**PROBLEM TO SOLVE:**
Exactly the lines from the one with "Image resolution: width=1463" through the end of the data below must be set down, and no pictures with them.
*** SOURCE MATERIAL Section Begins ***
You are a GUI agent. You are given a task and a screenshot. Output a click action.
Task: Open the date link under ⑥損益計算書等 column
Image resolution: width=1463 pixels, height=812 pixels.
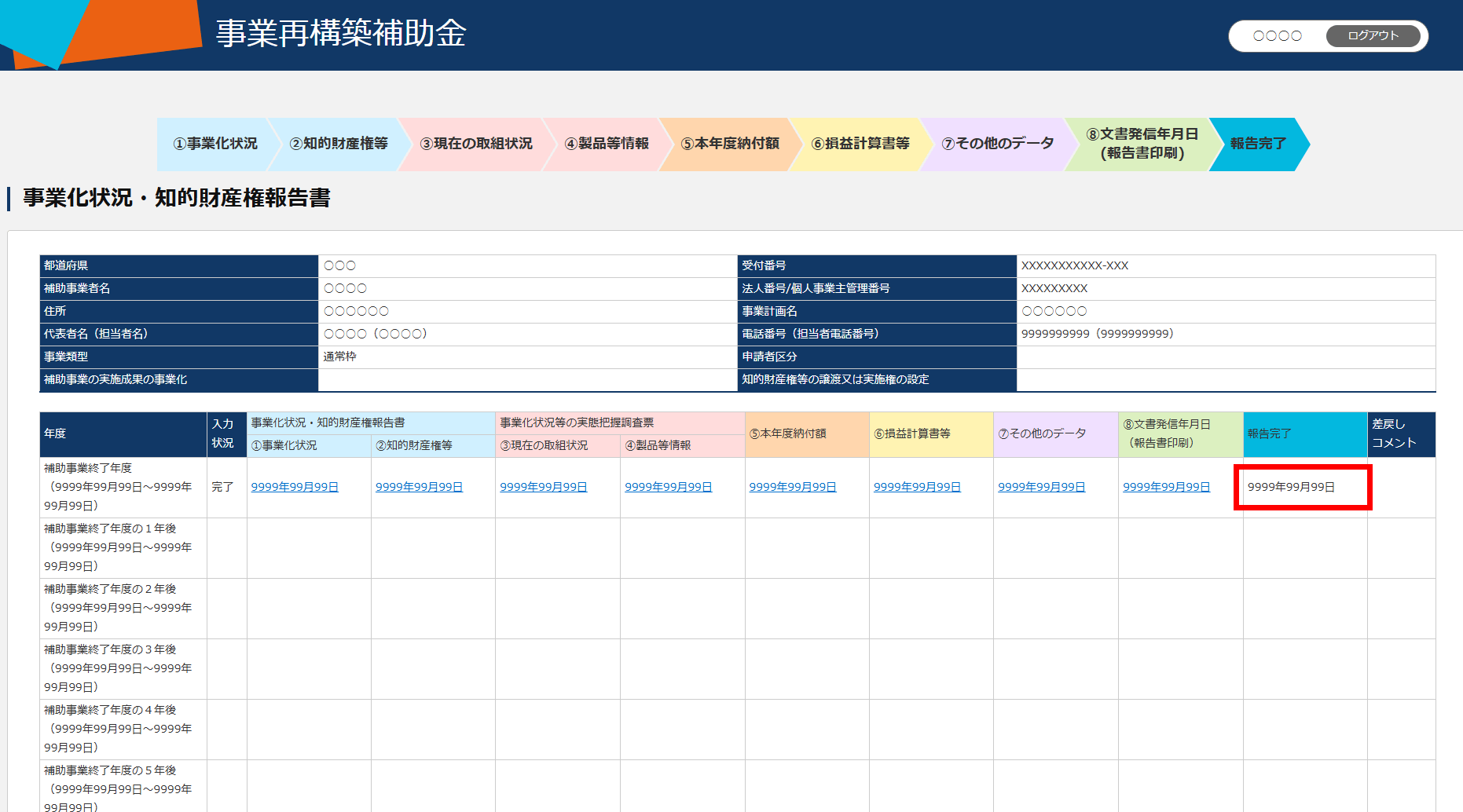[917, 487]
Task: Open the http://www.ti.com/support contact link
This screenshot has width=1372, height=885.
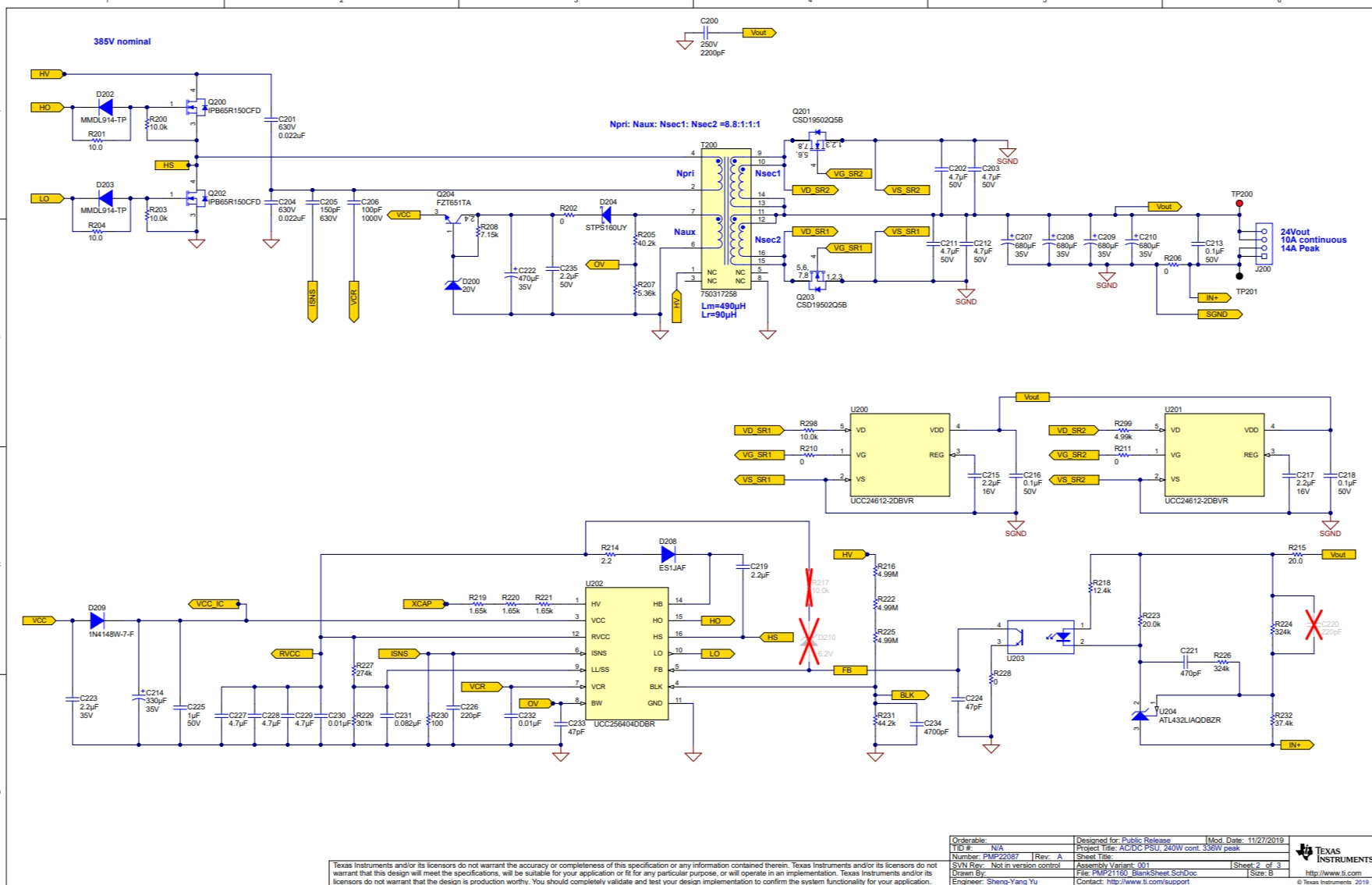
*** SOURCE MATERIAL Section Ends ***
**EXERCISE RESPONSE:**
Image resolution: width=1463 pixels, height=812 pixels.
[917, 487]
Task: Open the http://www.ti.com/support contact link
This screenshot has width=1372, height=885.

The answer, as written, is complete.